Action item: An exact, complete copy of the lines below is the expected answer.
[Opening Exercise data section]
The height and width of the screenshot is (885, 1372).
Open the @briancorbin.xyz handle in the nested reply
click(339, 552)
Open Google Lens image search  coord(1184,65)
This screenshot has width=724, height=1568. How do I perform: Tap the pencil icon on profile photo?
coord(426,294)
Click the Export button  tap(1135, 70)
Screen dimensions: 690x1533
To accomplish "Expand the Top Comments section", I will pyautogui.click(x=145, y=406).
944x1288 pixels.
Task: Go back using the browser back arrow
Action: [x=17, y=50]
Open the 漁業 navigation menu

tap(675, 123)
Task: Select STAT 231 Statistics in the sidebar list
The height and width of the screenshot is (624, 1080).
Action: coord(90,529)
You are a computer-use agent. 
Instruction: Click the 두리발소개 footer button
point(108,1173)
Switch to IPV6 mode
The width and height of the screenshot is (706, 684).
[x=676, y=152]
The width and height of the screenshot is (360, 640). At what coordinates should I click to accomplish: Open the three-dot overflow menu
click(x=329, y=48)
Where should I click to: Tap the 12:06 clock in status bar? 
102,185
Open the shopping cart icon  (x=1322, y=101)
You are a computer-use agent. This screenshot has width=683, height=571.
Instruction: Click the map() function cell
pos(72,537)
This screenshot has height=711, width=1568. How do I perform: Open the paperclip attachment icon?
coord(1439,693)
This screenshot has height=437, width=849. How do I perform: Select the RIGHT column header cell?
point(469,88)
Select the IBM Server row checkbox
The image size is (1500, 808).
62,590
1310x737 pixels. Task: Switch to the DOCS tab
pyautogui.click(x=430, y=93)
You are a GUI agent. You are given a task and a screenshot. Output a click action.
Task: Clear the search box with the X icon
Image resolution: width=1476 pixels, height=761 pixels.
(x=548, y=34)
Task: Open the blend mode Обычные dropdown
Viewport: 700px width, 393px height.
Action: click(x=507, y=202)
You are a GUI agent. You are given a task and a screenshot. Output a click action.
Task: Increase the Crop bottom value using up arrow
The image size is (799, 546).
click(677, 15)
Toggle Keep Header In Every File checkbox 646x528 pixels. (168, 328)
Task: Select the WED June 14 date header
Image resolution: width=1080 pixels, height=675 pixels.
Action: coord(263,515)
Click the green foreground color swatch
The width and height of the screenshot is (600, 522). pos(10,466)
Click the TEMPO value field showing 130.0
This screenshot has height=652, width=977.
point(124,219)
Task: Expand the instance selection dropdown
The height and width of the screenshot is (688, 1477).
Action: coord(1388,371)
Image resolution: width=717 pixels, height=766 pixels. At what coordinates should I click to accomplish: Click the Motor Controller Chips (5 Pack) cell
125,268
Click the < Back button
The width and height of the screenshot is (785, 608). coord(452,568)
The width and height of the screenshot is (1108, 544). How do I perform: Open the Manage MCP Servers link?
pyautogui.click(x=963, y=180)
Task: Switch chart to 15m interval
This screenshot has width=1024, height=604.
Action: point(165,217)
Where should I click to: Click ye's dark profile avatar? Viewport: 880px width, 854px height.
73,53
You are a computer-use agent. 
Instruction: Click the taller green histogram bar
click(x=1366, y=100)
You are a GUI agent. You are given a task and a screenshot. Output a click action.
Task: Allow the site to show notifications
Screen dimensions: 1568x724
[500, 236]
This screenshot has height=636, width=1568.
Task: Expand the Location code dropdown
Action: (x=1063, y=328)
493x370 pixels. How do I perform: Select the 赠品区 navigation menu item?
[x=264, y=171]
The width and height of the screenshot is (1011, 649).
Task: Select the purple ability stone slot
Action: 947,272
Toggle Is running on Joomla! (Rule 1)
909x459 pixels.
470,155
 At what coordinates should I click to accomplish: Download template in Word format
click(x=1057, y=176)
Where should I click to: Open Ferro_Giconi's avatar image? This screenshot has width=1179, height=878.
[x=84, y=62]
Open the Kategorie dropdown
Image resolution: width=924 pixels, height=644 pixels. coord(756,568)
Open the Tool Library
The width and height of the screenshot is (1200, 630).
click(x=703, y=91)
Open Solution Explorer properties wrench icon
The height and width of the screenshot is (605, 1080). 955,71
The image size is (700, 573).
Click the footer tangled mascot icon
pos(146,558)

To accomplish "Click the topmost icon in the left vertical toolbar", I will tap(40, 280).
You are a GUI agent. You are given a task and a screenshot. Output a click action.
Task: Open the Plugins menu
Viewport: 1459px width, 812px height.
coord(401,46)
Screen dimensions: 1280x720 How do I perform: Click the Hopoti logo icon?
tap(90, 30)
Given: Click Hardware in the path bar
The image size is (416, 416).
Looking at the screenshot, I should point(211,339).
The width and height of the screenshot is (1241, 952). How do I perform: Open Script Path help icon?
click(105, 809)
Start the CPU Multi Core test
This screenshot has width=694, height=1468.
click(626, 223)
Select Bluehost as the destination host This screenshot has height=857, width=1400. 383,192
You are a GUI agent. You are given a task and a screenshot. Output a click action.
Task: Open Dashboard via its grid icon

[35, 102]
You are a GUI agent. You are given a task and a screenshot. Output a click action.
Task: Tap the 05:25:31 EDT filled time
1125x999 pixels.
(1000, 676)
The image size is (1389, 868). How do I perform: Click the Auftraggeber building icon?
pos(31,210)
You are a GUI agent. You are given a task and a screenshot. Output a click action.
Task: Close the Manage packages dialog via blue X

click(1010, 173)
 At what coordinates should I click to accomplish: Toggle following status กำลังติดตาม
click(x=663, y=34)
[Closing Exercise data section]
Answer for this exercise:
The height and width of the screenshot is (885, 1372).
Open the @briancorbin.xyz handle in the nested reply
click(339, 552)
Open Google Lens image search  coord(1184,65)
This screenshot has width=724, height=1568. How do I perform: Tap the pencil icon on profile photo?
coord(426,294)
Click the Export button  tap(1135, 70)
Screen dimensions: 690x1533
To accomplish "Expand the Top Comments section", I will pyautogui.click(x=145, y=406).
944x1288 pixels.
Task: Go back using the browser back arrow
Action: [x=17, y=50]
Open the 漁業 navigation menu

tap(675, 123)
Task: Select STAT 231 Statistics in the sidebar list
The height and width of the screenshot is (624, 1080).
Action: coord(90,529)
You are a computer-use agent. 
Instruction: Click the 두리발소개 footer button
point(108,1173)
Switch to IPV6 mode
The width and height of the screenshot is (706, 684).
[x=676, y=152]
The width and height of the screenshot is (360, 640). At what coordinates should I click to accomplish: Open the three-dot overflow menu
click(x=329, y=48)
Where should I click to: Tap the 12:06 clock in status bar? 
102,185
Open the shopping cart icon  (x=1322, y=101)
You are a computer-use agent. This screenshot has width=683, height=571.
Instruction: Click the map() function cell
pos(72,537)
This screenshot has height=711, width=1568. How do I perform: Open the paperclip attachment icon?
coord(1439,693)
This screenshot has height=437, width=849. How do I perform: Select the RIGHT column header cell?
point(469,88)
Select the IBM Server row checkbox
The image size is (1500, 808).
62,590
1310x737 pixels. Task: Switch to the DOCS tab
pyautogui.click(x=430, y=93)
You are a GUI agent. You are given a task and a screenshot. Output a click action.
Task: Clear the search box with the X icon
Image resolution: width=1476 pixels, height=761 pixels.
(x=548, y=34)
Task: Open the blend mode Обычные dropdown
Viewport: 700px width, 393px height.
Action: click(x=507, y=202)
You are a GUI agent. You are given a task and a screenshot. Output a click action.
Task: Increase the Crop bottom value using up arrow
The image size is (799, 546).
click(677, 15)
Toggle Keep Header In Every File checkbox 646x528 pixels. (168, 328)
Task: Select the WED June 14 date header
Image resolution: width=1080 pixels, height=675 pixels.
Action: coord(263,515)
Click the green foreground color swatch
The width and height of the screenshot is (600, 522). pos(10,466)
Click the TEMPO value field showing 130.0
This screenshot has height=652, width=977.
point(124,219)
Task: Expand the instance selection dropdown
The height and width of the screenshot is (688, 1477).
Action: coord(1388,371)
Image resolution: width=717 pixels, height=766 pixels. At what coordinates should I click to accomplish: Click the Motor Controller Chips (5 Pack) cell
125,268
Click the < Back button
The width and height of the screenshot is (785, 608). coord(452,568)
The width and height of the screenshot is (1108, 544). How do I perform: Open the Manage MCP Servers link?
pyautogui.click(x=963, y=180)
Task: Switch chart to 15m interval
This screenshot has width=1024, height=604.
Action: point(165,217)
Where should I click to: Click ye's dark profile avatar? Viewport: 880px width, 854px height.
73,53
You are a computer-use agent. 
Instruction: Click the taller green histogram bar
click(x=1366, y=100)
You are a GUI agent. You are given a task and a screenshot. Output a click action.
Task: Allow the site to show notifications
Screen dimensions: 1568x724
[500, 236]
This screenshot has height=636, width=1568.
Task: Expand the Location code dropdown
Action: (x=1063, y=328)
493x370 pixels. How do I perform: Select the 赠品区 navigation menu item?
[x=264, y=171]
The width and height of the screenshot is (1011, 649).
Task: Select the purple ability stone slot
Action: 947,272
Toggle Is running on Joomla! (Rule 1)
909x459 pixels.
470,155
 At what coordinates should I click to accomplish: Download template in Word format
click(x=1057, y=176)
Where should I click to: Open Ferro_Giconi's avatar image? This screenshot has width=1179, height=878.
[x=84, y=62]
Open the Kategorie dropdown
Image resolution: width=924 pixels, height=644 pixels. coord(756,568)
Open the Tool Library
The width and height of the screenshot is (1200, 630).
click(x=703, y=91)
Open Solution Explorer properties wrench icon
The height and width of the screenshot is (605, 1080). 955,71
The image size is (700, 573).
Click the footer tangled mascot icon
pos(146,558)

To accomplish "Click the topmost icon in the left vertical toolbar", I will tap(40, 280).
You are a GUI agent. You are given a task and a screenshot. Output a click action.
Task: Open the Plugins menu
Viewport: 1459px width, 812px height.
coord(401,46)
Screen dimensions: 1280x720 How do I perform: Click the Hopoti logo icon?
tap(90, 30)
Given: Click Hardware in the path bar
The image size is (416, 416).
Looking at the screenshot, I should point(211,339).
The width and height of the screenshot is (1241, 952). How do I perform: Open Script Path help icon?
click(105, 809)
Start the CPU Multi Core test
This screenshot has width=694, height=1468.
click(626, 223)
Select Bluehost as the destination host This screenshot has height=857, width=1400. 383,192
You are a GUI agent. You are given a task and a screenshot. Output a click action.
Task: Open Dashboard via its grid icon

[35, 102]
You are a GUI agent. You are given a task and a screenshot. Output a click action.
Task: Tap the 05:25:31 EDT filled time
1125x999 pixels.
(1000, 676)
The image size is (1389, 868). How do I perform: Click the Auftraggeber building icon?
pos(31,210)
You are a GUI agent. You are given a task and a screenshot. Output a click action.
Task: Close the Manage packages dialog via blue X

click(1010, 173)
 At what coordinates should I click to accomplish: Toggle following status กำลังติดตาม
click(x=663, y=34)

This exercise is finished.